- **Stated problem**:
State how many of the lines below contain the string "computer". Reply with the number alone.

[A run of records]
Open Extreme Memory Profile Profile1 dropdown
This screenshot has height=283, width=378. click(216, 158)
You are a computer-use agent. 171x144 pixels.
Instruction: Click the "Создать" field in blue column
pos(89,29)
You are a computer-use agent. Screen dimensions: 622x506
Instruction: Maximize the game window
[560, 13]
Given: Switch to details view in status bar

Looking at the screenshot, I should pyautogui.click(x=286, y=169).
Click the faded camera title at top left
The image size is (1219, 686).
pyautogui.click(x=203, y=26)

---

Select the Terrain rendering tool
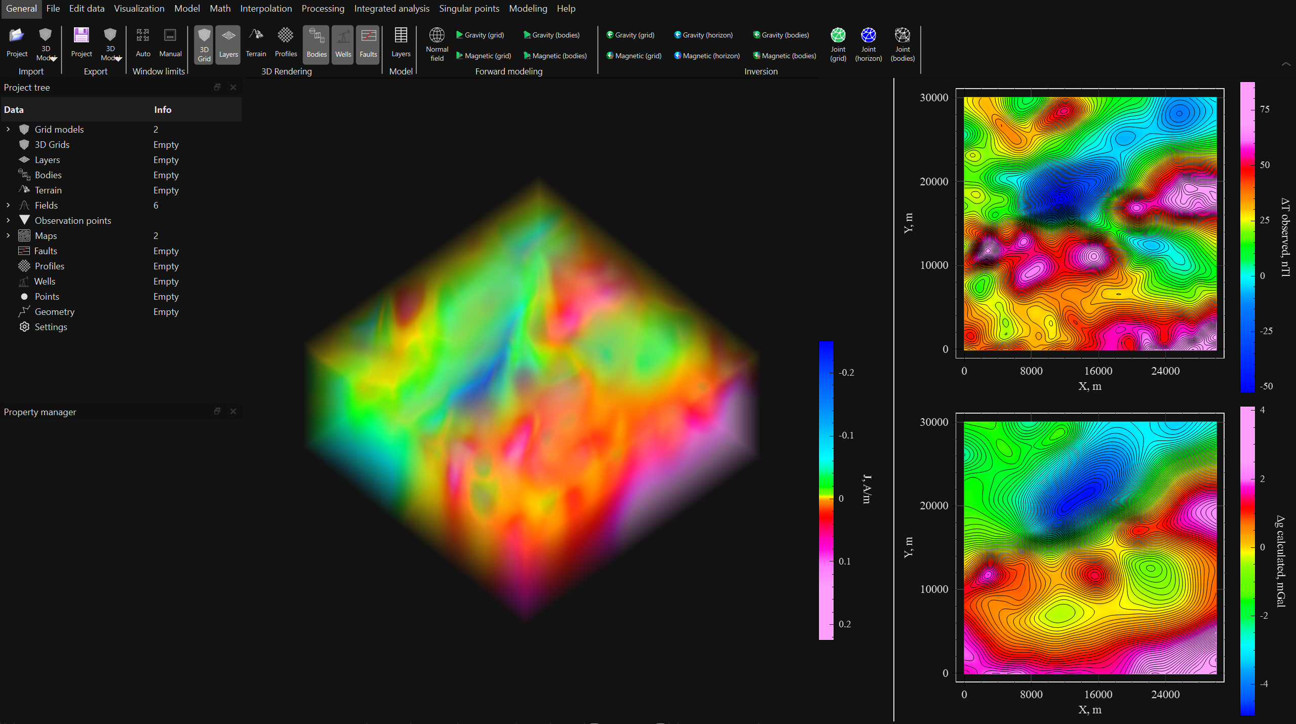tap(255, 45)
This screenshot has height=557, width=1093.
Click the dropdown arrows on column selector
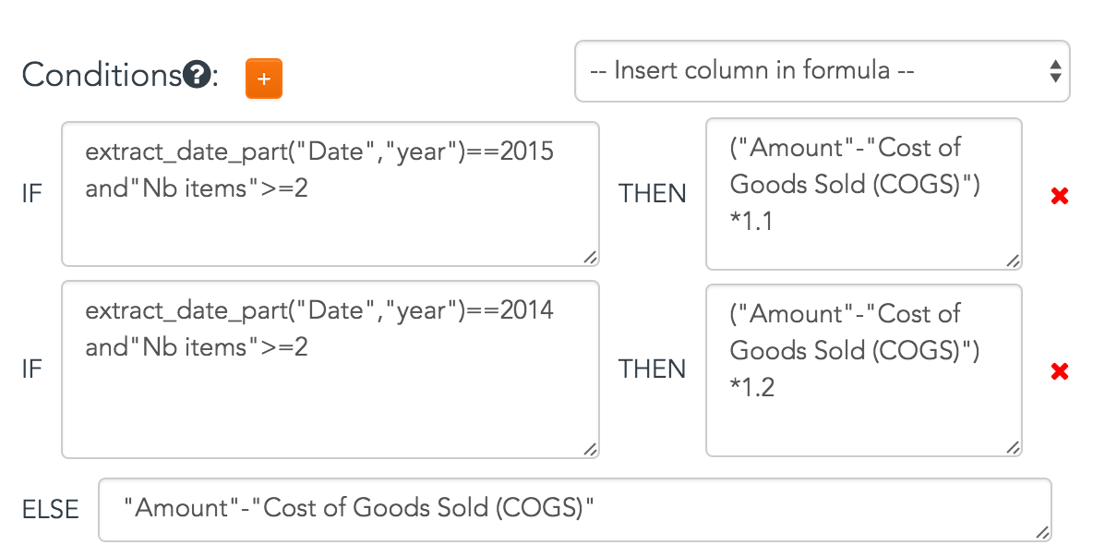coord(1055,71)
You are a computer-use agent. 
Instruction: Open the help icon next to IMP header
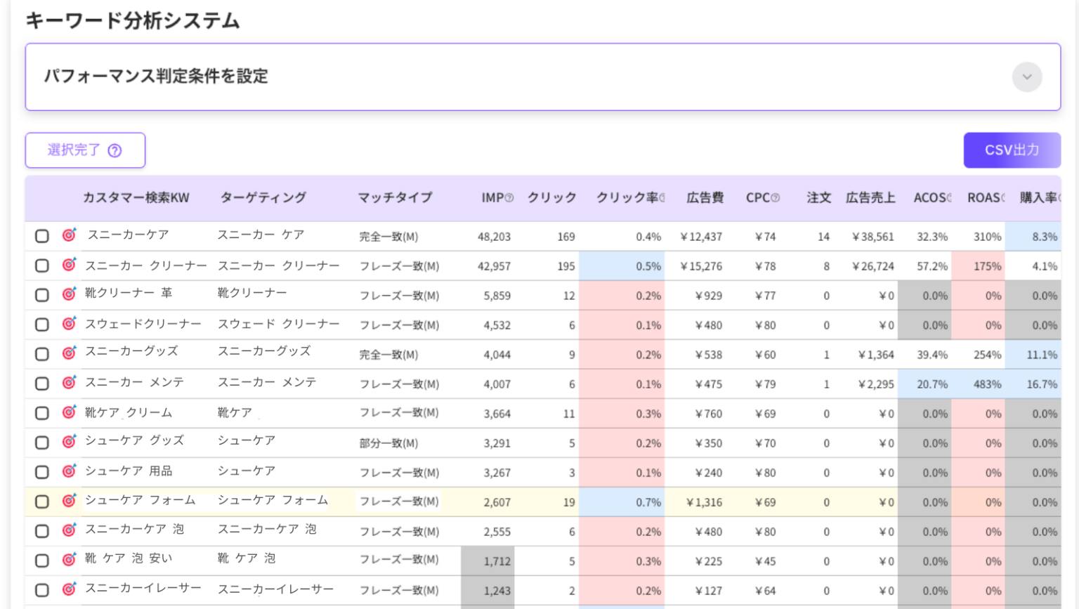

- **Result of the exercise**:
3